Arbeitsanweisung 1. Ersetzen Sie in den folgenden Zeilen „pink“ durch „blue“ und geben Sie die Zeilen sonst unverändert wieder: Beginnen Sie bei der Zeile, die „Where should I click to: Click the copy“ enthält, und enden Sie nach der Zeile mit „click(211, 65)“.

^^^^^^^^^^^^^^^^

Die Staatsgalerie Stuttgart besitzt zwei Tafeln aus Pappelholz, die in der ersten Hälfte des 14. Jahrhunderts entstanden sind (Inv. 3100). Angeblich soll der Schwager Goethes, Johann Georg Schlosser, beide Tafeln aus Italien mitgebracht haben. Wahrscheinlich sind die Werke am Hof von Neapel im Umkreis des Königs Roberto (Robert von Anjou, gest. 1343) entstanden, der dort ab 1309 regierte. Die Werke werden als „Erbachsche Tafeln“ (früher „Erbach’sche Tafeln“) bezeichnet, da sie sich seit 1905 im Besitz von Adalbert Graf zu Erbach-Fürstenau (1862-1944) befanden, von dessen Nachfahren sie 1970 die Staatsgalerie erwarb.
Auf keinem anderen heute bekannten Werk des Trecento ist die Apokalypse in einer solchen Vielfalt der Motive, zudem auf eng begrenztem Raum, derart anspruchsvoll und detailliert dargestellt worden. Vor einer tiefblauen Lapislazulischicht (teures Ultramarin) heben sich, wie bei einer Bilderbibel, etwa 50 (nach anderer Zählung 44) einzelne Szenen aus der Apokalypse zeichenhaft ab, in „modo di miniatura“, wobei teilweise auch Gold und Silber aufgetragen wurde. Dadurch gewinnt die Darstellung etwas Transzendentes und lässt die Bildelemente wie Lichterscheinungen hervortreten.
Auf der obigen Tafel werden, auf einer grünen Wiese, die Toten von drei Trompetern zum Jüngsten Gericht geweckt. Links davon ist der letzte Angriff des heidnischen Heers unter Gog und Magog sowie die Stadt Babel zu sehen. Dieser Bildteil wurde in seiner Komposition später von der Hamilton Bibel (um 1350/60) kopiert. Rechts, auf der gegenüberliegenden Seite, ist das Neue Jerusalem zu entdecken. Nur dieses eine Bild der gesamten Serie ist überwiegend aus Gold gearbeitet, um das Überirdische der Himmelsstadt zu betonen. Darunter befindet sich eine Darstellung des Höllenfeuers, vor dem ein Drache die Gequälten ins Verderben zurückstößt.

^^^^^^^^^^^^^^^^

Arbeitsanweisung 2. Setzen Sie den Text über die Erbachschen Tafeln im Anschluss an seinen letzten Satz fort.

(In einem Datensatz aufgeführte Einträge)
^^^^^^^^^^^^^^^^

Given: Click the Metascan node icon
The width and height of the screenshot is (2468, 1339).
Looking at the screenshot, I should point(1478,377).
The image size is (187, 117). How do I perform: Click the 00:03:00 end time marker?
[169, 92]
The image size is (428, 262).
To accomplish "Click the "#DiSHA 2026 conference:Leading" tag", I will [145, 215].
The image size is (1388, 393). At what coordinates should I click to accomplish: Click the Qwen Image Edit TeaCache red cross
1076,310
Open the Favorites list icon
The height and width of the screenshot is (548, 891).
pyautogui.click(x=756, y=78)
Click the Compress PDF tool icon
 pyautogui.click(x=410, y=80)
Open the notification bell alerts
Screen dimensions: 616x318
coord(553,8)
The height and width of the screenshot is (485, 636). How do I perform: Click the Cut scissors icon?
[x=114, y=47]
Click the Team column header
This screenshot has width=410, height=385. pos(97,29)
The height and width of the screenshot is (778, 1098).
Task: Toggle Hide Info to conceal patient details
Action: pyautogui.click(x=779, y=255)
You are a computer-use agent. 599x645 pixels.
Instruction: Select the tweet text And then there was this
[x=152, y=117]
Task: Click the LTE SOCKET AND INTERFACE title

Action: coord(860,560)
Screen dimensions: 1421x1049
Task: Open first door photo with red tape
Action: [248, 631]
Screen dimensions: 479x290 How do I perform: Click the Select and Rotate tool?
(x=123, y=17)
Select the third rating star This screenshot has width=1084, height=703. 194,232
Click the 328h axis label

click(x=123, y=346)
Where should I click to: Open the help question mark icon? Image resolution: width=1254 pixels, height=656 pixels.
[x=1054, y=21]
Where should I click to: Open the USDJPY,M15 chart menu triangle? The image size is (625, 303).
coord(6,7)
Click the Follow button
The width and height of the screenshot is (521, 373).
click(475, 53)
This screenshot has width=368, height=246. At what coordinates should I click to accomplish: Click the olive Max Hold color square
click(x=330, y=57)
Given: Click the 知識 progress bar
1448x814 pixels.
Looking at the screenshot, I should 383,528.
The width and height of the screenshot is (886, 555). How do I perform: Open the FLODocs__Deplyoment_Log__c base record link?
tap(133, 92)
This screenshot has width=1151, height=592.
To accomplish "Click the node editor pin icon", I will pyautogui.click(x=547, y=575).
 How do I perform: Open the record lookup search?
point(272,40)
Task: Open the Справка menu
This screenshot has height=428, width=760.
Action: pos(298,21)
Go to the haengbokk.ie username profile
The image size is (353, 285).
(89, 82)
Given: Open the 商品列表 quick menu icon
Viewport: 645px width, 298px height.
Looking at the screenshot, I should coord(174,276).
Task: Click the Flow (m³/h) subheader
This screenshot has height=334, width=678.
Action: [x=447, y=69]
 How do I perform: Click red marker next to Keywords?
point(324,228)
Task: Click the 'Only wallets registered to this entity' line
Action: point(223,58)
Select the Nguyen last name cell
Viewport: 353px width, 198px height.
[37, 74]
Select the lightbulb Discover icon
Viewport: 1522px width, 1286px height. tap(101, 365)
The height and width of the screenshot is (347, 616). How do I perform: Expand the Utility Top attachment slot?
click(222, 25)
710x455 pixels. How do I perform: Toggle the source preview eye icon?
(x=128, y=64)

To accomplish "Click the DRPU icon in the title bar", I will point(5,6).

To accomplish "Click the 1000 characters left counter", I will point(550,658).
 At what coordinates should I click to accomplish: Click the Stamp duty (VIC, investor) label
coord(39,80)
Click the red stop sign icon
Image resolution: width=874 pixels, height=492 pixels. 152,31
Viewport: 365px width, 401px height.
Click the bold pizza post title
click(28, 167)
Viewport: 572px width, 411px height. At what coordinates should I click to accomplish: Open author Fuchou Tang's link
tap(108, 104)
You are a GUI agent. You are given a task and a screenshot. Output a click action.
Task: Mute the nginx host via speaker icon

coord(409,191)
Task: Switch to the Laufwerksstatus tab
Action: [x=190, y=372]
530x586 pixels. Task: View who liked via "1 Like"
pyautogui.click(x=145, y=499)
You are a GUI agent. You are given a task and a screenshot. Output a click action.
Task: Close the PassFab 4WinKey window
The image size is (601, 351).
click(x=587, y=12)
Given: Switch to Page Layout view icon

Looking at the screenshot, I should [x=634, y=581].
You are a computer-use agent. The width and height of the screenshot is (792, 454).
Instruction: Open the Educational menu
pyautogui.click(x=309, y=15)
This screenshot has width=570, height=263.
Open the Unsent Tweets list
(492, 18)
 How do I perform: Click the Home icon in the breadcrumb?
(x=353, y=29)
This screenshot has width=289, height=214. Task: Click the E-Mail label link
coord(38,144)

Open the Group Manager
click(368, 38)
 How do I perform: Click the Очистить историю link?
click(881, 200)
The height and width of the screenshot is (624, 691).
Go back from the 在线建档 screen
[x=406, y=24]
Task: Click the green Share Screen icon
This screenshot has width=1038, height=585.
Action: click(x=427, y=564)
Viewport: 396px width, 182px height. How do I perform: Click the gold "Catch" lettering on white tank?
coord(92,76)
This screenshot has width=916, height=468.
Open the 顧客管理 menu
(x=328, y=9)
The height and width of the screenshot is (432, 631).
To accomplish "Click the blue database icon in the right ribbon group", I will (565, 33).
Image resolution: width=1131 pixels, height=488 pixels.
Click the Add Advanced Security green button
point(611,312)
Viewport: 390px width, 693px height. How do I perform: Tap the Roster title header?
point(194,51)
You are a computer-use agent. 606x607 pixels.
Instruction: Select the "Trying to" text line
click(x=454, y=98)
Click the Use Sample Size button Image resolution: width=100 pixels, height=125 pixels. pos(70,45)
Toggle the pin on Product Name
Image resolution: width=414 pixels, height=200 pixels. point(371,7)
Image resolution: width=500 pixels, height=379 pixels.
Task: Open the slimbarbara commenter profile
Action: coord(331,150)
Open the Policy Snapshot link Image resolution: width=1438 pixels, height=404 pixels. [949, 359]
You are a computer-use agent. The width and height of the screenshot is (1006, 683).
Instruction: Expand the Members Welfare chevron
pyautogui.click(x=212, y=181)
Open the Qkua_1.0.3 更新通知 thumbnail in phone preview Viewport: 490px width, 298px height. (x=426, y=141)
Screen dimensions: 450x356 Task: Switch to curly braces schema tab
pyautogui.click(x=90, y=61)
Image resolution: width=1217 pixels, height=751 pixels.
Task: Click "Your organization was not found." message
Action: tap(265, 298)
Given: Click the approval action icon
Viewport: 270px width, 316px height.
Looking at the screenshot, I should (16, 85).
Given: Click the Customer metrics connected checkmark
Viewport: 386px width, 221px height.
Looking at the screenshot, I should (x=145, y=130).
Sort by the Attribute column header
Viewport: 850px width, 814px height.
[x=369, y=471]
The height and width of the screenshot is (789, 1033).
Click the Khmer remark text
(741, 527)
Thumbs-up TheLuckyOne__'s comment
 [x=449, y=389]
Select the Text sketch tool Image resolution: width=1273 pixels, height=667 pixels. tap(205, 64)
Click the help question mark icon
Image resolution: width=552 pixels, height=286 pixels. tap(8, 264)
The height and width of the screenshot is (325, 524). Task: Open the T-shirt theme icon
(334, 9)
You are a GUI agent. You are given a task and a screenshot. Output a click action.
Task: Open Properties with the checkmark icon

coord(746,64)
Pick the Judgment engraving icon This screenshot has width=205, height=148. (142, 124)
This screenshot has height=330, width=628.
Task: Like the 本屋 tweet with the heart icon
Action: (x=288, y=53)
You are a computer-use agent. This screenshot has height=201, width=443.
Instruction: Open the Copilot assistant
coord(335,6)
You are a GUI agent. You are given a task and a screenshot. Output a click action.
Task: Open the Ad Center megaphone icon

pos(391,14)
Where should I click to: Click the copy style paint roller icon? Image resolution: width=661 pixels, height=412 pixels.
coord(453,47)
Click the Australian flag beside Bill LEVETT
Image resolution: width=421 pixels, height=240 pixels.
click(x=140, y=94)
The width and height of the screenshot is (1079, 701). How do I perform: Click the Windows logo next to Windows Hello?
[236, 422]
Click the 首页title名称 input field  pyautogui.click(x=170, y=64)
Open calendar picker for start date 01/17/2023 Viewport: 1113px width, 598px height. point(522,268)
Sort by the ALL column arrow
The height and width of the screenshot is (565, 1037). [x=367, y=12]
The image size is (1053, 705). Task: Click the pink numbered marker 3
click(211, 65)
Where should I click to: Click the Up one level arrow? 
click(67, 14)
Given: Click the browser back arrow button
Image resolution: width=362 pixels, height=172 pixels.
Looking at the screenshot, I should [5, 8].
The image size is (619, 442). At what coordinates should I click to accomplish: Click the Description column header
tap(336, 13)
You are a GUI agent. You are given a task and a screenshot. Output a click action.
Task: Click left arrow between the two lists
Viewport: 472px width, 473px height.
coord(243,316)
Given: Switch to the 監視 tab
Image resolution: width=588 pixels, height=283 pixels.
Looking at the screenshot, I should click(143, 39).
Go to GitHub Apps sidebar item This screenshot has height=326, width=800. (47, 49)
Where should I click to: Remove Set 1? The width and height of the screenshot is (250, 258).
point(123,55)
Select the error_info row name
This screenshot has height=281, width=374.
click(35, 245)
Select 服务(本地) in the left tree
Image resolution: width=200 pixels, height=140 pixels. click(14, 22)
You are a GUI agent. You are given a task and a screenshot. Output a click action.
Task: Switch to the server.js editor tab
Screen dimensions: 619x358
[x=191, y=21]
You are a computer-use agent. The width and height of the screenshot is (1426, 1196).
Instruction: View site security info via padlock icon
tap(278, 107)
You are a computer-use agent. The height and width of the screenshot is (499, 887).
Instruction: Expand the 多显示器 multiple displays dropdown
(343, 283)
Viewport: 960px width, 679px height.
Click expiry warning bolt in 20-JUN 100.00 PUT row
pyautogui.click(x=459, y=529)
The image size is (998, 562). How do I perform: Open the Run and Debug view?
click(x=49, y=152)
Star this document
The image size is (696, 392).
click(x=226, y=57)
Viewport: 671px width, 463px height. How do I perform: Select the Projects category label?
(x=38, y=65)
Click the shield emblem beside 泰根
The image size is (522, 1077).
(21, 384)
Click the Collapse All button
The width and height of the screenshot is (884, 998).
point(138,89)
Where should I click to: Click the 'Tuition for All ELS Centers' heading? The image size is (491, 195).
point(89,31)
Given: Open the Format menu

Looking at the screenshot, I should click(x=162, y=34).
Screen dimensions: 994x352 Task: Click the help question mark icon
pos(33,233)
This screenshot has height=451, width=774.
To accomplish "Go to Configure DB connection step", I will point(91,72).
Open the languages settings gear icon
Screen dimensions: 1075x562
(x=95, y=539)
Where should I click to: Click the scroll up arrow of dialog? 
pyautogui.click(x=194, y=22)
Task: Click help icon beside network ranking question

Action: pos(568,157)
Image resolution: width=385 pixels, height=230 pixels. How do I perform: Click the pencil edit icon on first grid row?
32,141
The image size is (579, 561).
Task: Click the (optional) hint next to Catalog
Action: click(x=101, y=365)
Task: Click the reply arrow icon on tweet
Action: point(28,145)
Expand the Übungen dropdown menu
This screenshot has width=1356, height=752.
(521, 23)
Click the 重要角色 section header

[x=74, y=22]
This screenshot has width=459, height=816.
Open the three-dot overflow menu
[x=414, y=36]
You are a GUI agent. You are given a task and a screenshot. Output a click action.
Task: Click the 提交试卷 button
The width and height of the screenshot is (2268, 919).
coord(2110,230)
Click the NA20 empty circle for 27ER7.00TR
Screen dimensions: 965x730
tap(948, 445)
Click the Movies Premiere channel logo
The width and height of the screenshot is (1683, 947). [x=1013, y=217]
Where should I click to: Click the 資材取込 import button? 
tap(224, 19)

^^^^^^^^^^^^^^^^

Endgültige Antwort 1.
Where should I click to: Click the copy style paint roller icon? Image resolution: width=661 pixels, height=412 pixels.
coord(453,47)
Click the Australian flag beside Bill LEVETT
Image resolution: width=421 pixels, height=240 pixels.
click(x=140, y=94)
The width and height of the screenshot is (1079, 701). How do I perform: Click the Windows logo next to Windows Hello?
[236, 422]
Click the 首页title名称 input field  pyautogui.click(x=170, y=64)
Open calendar picker for start date 01/17/2023 Viewport: 1113px width, 598px height. point(522,268)
Sort by the ALL column arrow
The height and width of the screenshot is (565, 1037). [x=367, y=12]
The image size is (1053, 705). Task: Click the blue numbered marker 3
click(211, 65)

Endgültige Antwort 2.
Die Himmelspforte ist auf der anderen, ersten Tafel als kleines Detail am oberen Abschluss mittig zu finden. Hier öffnen sich zwei Flügel und machen einem Engel Platz, der mit der Posaune das Jüngste Gericht einläutet. Sterne deuten an, dass es sich nicht um eine Pforte in ein Wohnhaus, sondern um eine Himmelspforte handelt.

Annegret Schmitt: Die Apokalypse des Robert von Anjou, in: Pantheon, 28, 1970, S. 475-503.
Annegret Schmitt, Bernhard Degenhard: Sanudo und Paolino, in: Römisches Jahrbuch für Kunstgeschichte, 14, 1973, S. 1-137.
Liana Castelfranchi: Le ‚storie apocalittiche’ di Stoccarda e quelle di Giusto da Padova, in: Prospettiva, 33-36, 1983/84, S. 33-44.
Meister der Erbach’schen Tafeln, in: Frühe italienische Tafelmalerei, Stuttgart 1999, S. 123-136.
Theopisti Tiftikoglou: Die Erbach’schen Tafeln und die zyklische Darstellung der Apokalypse im Mittelalter, Stuttgart 2016.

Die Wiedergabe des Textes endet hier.